ANGEZEIGTER TEXT -
***

Die Bilanz eines turbulenten Jahres: Die Sinne bei Hertha BSC bleiben geschärft

Am letzten Spieltag der Hinrunde verpasst Hertha BSC den Sprung ins obere Tabellendrittel. Trotzdem fällt das Fazit am Jahresende positiver aus, als man im Sommer erwarten konnte.

Ein Kommentar von Stefan Hermanns

Zum Abschluss gab es doch noch Geschenke. Florian Niederlechner wurde eigens in die Kurve mit den Fans von Hertha BSC zitiert, wo ihm von den Ultras drei Kästen Bier übergeben wurden. Ein kleiner Beitrag zur Weihnachtsfeier der Mannschaft, die am Abend nach dem 0:0 gegen den VfL Osnabrück anstand.

„Das wäre gar nicht nötig gewesen“, sagte Niederlechner, der wohl nicht ganz zu Unrecht davon ausging, dass für ausreichend Getränke bei der anstehenden Abendveranstaltung gesorgt sein dürfte. Trotzdem habe er sich „brutal gefreut“.

***

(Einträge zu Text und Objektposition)
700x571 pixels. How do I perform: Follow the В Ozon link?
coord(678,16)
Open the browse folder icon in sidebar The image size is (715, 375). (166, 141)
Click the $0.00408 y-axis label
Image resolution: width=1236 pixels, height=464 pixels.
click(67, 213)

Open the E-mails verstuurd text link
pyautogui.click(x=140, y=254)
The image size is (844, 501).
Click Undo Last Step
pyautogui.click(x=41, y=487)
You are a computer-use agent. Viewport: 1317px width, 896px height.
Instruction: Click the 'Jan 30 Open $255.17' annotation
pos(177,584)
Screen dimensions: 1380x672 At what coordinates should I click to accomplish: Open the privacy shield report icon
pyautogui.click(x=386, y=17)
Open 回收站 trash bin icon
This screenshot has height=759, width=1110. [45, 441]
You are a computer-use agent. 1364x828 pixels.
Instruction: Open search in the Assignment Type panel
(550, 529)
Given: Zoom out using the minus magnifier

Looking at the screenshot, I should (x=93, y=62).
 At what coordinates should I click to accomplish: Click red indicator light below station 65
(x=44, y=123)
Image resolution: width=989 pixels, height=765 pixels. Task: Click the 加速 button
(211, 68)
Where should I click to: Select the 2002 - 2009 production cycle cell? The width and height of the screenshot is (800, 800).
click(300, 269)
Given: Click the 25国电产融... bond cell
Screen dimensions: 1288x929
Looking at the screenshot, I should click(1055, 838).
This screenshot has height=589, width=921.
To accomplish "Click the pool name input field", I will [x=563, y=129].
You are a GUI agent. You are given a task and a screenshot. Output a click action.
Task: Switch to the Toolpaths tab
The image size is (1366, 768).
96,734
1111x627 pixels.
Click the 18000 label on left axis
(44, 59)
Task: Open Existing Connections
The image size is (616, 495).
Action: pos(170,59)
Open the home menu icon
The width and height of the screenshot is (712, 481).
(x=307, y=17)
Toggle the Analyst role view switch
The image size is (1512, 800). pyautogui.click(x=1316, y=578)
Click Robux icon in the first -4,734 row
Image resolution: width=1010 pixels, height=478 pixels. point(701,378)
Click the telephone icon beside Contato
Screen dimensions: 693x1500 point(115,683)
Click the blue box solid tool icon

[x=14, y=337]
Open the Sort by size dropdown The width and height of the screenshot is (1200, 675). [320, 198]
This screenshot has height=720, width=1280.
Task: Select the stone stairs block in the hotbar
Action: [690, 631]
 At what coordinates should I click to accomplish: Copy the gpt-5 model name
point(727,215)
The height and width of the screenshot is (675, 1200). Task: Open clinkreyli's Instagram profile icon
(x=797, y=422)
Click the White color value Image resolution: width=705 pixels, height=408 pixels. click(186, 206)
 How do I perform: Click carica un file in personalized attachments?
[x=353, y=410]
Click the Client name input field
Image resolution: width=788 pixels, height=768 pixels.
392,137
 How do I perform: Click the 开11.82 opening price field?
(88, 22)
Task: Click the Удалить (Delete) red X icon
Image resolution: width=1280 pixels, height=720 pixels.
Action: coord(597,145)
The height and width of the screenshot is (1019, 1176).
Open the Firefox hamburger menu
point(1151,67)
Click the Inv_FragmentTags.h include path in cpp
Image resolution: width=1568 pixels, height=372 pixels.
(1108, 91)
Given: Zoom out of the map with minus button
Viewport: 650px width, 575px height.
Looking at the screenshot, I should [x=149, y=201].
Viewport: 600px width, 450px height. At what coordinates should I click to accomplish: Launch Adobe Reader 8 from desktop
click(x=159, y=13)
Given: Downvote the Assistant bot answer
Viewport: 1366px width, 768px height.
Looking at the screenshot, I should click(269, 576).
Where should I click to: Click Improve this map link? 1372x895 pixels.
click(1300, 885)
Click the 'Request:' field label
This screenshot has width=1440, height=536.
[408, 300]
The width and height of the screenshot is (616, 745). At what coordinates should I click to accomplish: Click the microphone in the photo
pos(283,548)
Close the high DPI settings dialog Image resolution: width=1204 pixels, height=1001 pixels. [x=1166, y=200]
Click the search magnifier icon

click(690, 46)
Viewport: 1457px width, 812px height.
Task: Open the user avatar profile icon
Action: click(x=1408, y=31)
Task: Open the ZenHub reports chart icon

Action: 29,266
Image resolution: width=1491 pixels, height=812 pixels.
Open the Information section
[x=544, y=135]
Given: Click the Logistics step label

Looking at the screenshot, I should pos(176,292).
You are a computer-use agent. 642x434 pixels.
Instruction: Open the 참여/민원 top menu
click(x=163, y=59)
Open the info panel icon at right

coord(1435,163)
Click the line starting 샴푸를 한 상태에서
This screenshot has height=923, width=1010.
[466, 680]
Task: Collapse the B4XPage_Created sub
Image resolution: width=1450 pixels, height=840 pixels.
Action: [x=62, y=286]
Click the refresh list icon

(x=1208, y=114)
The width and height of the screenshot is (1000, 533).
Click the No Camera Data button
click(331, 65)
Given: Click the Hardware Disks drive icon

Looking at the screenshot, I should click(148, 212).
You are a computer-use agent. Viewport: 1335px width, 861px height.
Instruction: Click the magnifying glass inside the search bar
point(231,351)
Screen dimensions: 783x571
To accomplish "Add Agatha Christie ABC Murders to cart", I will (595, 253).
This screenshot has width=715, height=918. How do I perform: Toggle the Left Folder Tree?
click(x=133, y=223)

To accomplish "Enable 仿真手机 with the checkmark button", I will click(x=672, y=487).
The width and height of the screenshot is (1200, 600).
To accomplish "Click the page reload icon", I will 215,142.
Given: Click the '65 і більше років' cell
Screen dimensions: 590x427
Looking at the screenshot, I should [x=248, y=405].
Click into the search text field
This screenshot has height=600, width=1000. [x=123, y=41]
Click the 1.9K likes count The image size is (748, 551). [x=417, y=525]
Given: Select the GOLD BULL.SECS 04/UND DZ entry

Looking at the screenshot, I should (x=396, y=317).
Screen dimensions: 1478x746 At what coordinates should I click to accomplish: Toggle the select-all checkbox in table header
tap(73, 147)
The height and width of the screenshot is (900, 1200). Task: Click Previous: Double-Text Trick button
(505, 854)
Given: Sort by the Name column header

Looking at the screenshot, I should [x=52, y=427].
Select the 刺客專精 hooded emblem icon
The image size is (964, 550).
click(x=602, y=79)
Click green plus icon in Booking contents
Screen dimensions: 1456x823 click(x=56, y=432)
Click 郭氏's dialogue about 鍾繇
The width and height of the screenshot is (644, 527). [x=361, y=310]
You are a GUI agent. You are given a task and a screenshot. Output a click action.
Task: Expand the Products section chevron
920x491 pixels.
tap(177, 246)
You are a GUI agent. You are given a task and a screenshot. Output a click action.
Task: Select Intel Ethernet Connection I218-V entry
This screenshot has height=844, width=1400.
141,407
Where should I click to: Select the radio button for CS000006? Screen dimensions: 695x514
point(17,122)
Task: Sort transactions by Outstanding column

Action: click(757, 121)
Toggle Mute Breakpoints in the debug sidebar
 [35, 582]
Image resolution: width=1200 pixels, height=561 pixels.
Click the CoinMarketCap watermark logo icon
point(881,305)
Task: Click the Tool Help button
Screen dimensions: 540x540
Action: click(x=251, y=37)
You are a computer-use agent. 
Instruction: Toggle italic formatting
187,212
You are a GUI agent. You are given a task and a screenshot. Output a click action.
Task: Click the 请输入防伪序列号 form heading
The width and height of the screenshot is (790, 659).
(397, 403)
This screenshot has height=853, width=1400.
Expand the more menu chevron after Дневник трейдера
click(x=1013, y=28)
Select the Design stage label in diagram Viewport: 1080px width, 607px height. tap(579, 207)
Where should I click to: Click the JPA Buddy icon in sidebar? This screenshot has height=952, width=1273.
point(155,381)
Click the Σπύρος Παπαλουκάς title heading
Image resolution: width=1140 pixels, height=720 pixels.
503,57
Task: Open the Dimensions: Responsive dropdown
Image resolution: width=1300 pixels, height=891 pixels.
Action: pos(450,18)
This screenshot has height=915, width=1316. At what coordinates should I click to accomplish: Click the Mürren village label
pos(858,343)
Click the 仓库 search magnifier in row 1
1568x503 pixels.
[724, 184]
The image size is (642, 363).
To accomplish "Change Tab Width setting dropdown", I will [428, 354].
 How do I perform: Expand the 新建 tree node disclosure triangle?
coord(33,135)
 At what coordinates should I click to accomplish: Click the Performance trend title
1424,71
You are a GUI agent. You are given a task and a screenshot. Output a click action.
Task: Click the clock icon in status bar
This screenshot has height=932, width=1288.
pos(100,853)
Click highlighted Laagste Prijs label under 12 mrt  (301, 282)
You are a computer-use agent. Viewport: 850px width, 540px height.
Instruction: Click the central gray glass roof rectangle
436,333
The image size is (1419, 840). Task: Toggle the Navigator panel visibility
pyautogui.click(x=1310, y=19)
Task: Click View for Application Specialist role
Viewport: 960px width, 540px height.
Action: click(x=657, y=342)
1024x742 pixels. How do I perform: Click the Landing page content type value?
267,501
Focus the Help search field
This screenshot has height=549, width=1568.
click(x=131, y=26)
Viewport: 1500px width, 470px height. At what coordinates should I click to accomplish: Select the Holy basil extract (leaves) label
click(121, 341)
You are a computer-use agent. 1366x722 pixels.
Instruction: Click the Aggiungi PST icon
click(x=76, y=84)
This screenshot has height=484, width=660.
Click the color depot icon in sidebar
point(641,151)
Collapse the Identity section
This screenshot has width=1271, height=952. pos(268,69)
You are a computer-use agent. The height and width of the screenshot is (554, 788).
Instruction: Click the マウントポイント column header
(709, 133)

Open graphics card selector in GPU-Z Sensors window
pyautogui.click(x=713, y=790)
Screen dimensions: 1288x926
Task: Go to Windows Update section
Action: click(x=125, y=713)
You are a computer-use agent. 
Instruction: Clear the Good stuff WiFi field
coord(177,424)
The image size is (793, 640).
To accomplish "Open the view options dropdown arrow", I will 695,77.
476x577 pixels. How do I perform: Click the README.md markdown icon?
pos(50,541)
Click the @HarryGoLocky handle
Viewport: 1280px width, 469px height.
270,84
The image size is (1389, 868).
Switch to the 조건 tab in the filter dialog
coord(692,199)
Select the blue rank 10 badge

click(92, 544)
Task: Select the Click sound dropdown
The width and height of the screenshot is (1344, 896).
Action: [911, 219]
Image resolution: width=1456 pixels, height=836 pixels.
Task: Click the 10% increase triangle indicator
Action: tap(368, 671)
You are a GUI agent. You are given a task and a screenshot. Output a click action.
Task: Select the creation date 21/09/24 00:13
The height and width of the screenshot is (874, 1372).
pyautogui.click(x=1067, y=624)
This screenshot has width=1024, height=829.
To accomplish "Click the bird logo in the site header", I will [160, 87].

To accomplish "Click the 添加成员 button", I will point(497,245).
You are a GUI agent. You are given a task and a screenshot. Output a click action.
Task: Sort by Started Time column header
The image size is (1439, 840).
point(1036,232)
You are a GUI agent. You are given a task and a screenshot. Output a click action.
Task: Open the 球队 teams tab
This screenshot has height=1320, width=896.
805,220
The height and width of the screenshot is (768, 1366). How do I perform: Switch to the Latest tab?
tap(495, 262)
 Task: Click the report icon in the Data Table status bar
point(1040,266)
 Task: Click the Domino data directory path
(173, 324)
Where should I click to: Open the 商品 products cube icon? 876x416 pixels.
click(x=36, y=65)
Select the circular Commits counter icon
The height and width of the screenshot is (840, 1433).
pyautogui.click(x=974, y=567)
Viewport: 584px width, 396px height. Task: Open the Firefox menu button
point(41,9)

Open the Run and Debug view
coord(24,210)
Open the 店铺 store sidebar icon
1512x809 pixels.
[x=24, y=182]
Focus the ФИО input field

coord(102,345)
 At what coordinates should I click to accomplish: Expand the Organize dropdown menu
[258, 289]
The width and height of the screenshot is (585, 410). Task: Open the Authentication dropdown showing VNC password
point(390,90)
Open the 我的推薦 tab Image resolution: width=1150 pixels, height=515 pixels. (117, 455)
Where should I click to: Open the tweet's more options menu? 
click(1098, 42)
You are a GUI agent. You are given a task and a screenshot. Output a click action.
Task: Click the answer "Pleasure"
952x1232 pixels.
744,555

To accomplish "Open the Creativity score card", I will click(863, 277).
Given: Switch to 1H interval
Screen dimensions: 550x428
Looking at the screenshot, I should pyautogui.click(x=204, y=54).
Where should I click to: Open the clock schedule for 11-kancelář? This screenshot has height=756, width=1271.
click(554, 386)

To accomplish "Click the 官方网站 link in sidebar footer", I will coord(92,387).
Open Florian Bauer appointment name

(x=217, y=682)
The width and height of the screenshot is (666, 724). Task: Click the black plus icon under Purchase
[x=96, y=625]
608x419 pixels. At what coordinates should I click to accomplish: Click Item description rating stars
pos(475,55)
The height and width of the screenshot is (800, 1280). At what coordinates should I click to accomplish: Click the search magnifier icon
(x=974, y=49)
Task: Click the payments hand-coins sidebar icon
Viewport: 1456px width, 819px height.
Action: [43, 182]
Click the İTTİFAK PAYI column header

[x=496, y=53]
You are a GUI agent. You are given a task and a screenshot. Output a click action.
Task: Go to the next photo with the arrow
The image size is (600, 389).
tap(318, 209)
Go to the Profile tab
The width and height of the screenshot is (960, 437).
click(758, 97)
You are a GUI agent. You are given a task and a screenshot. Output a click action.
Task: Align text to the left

***

AUFGABE - Nenne alle Personen und Vereine, die im Kommentar zu Hertha BSC namentlich erwähnt werden, jeweils einmal und in der Reihenfolge ihres ersten Auftretens.

ANTWORT -
Hertha BSC
Stefan Hermanns
Florian Niederlechner
VfL Osnabrück